Otago union on the road to liquidation

The close games that characterised the opening weekend of Super Rugby should not lull anyone into a false sense of security. The longest season yet lies ahead, with a June break to accommodate the international window, so victory or defeat at this early stage is not as vital as hitherto. Besides, there are more troubling issues than the absence of any four-try bonus points from the first round.

A fortnight ago there was a very real chance that the Lions would go into liquidation. It has not happened (yet), but in New Zealand it has. The Otago Rugby Union is 131 years old, which makes it some eight years senior to the Lions. It owes something in the region of R15-million and by the time you read this the union will in all probability have been liquidated.

Steve Tew, the New Zealand Rugby Union’s chief executive, said this week: ‘The reality is this organisation is so debt laden that I cannot see a way out of it. Do we need to have some realism brought into this world? Do we need to send a message that we can’t constantly loan money to unions to live beyond their means? Yes, we have reached that point. It is not a decision taken lightly and we have never considered this before, but it is not responsible to continue. In fact, it is illegal and the directors would be acting irresponsibly if they continued to trade.”

Before anyone at the Southern Kings or the South African Rugby Union gets too excited, remember that the Otago Rugby Union is a separate entity from the Otago Highlanders.
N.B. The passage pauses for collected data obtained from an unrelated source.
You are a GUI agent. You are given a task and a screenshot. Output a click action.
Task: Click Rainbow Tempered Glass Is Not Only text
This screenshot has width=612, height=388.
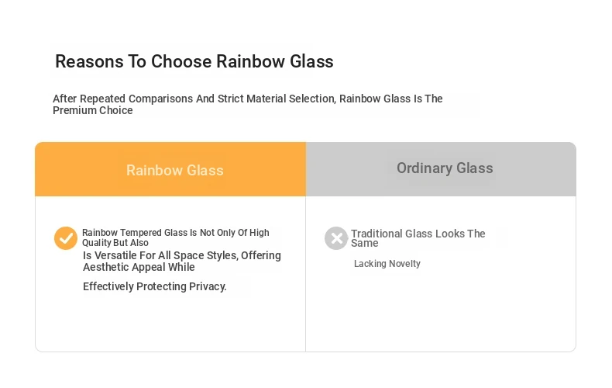click(176, 232)
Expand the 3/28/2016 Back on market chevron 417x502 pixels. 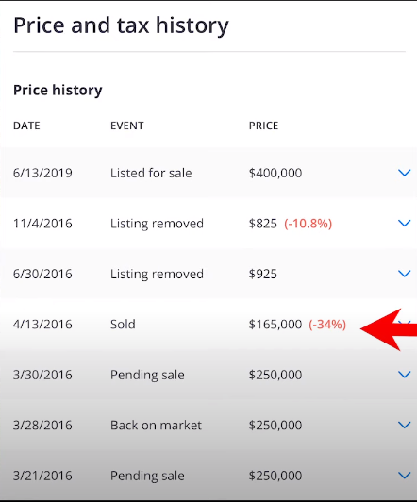(x=404, y=426)
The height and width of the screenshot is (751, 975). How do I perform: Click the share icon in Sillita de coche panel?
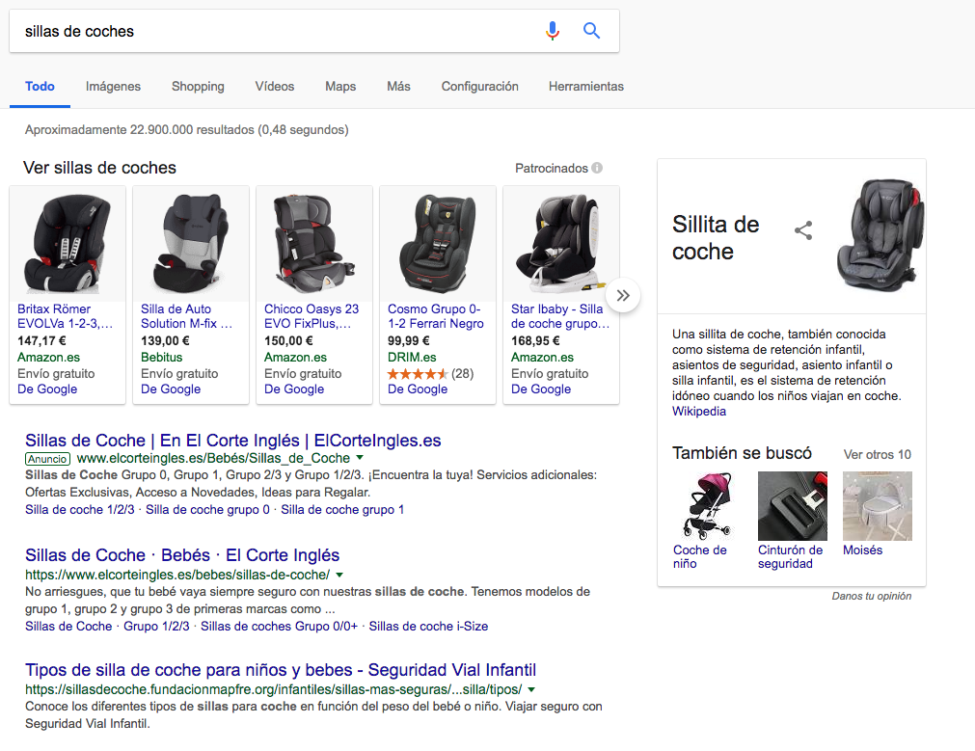click(x=803, y=230)

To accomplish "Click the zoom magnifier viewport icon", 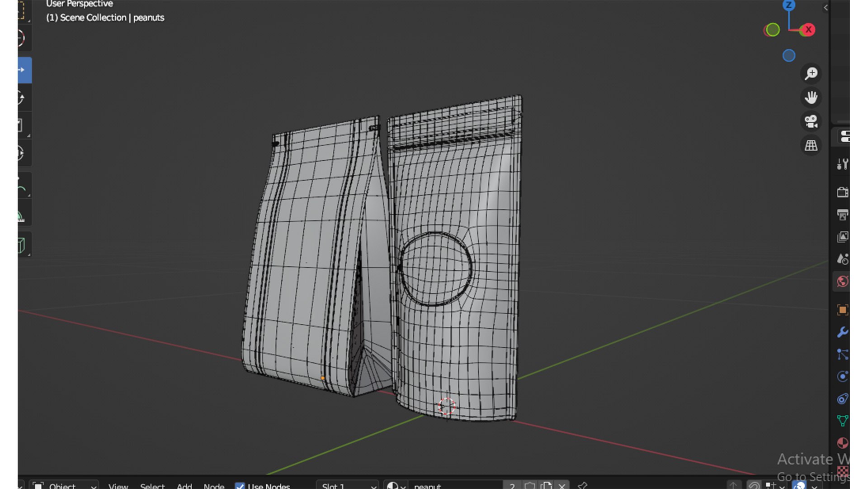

The latter is a Super Rugby franchise and is apparently not in financial difficulty, so an extra spot in the competition is not about to open up.
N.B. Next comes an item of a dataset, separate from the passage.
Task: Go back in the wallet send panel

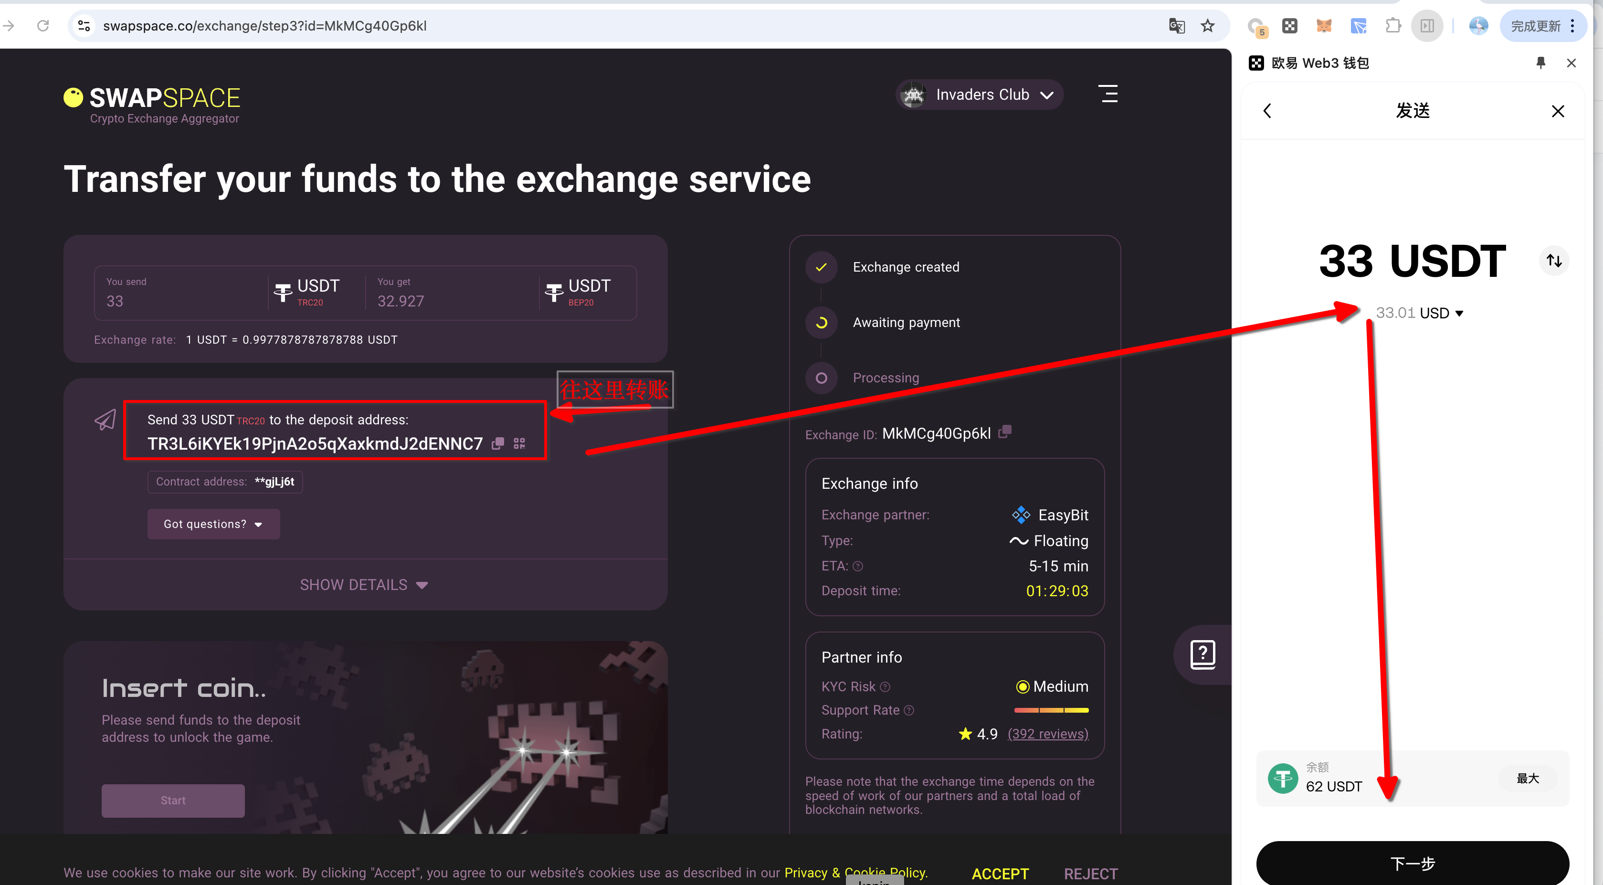Action: click(x=1268, y=111)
However, it is no secret that the lines of separation are blurred in many of the Super Rugby franchises, which is why the demise of the southernmost union in rugby should come as a profound shock. In this day and age R15-million may not be regarded as a lot of money, but the New Zealand Rugby Union decided to stop the bleeding and send out a clear warning to the rest of its member unions.

Far from expanding the competition, because the South African Rugby Union is bent on doing that to accommodate the Kings, it is more likely to contract before long. The New Zealand Rugby Union has already suggested its preferred model for the future of the game.

It sees the five franchises as fully professional and the next tier down essentially amateur. That means major changes in the ITM Cup, which is New Zealand’s equivalent of the Currie Cup. Tew explained: ‘The ITM Cup will settle as a competition that is amateur and players are paid during the period the competition is on, as opposed to fully fledged professionals who wait for the competition to start.

‘They will have a life outside rugby. Some might be in academies, but most will be picked on form this year and paid a modest amount to play in this competition.”

This is radical talk and should scare the living daylights out of the other unions in New Zealand, Australia and South Africa. It is suggesting that there is simply no room left for manoeuvring: there is enough money for the elite players in Super Rugby, but not for anyone else. To make a living as a rugby player in the southern hemisphere you will need to have a Super Rugby contract. Everyone else must enter the job market or further their education.

There is another side to the Otago story that should ring alarm bells here. The city of Dunedin built a new rugby stadium for last year’s World Cup. The Forsyth Barr Stadium cost about R1.3-billion and was intended to house both the Highlanders and Otago. Now it is being seen as a white elephant, a drain on the city’s finances that it can ill afford.
In this country we have a number of stadiums constructed for the 2010 Soccer World Cup that fall into the same category. The Moses Mabhida Stadium in Durban, the Greenpoint Stadium in Cape Town, the Nelson Mandela Bay Stadium in Port Elizabeth, the Mbombela Stadium in Nelspruit and the list goes on.


What connects them is the nonsensical notion that playing a few games of rugby there can justify and pay for their existence. In Tew’s words: ‘Do we need to have some realism brought into this world?”

As it happens, the Highlanders will play the Crusaders at the Forsyth Barr Stadium this weekend. The South Island derby will no doubt attract a good crowd, but there will be plenty among them who come to mourn the end of an era. It has come to this: the vast sums of money committed to rugby in the southern hemisphere by Newscorp since 1996 have failed to secure the future of the game.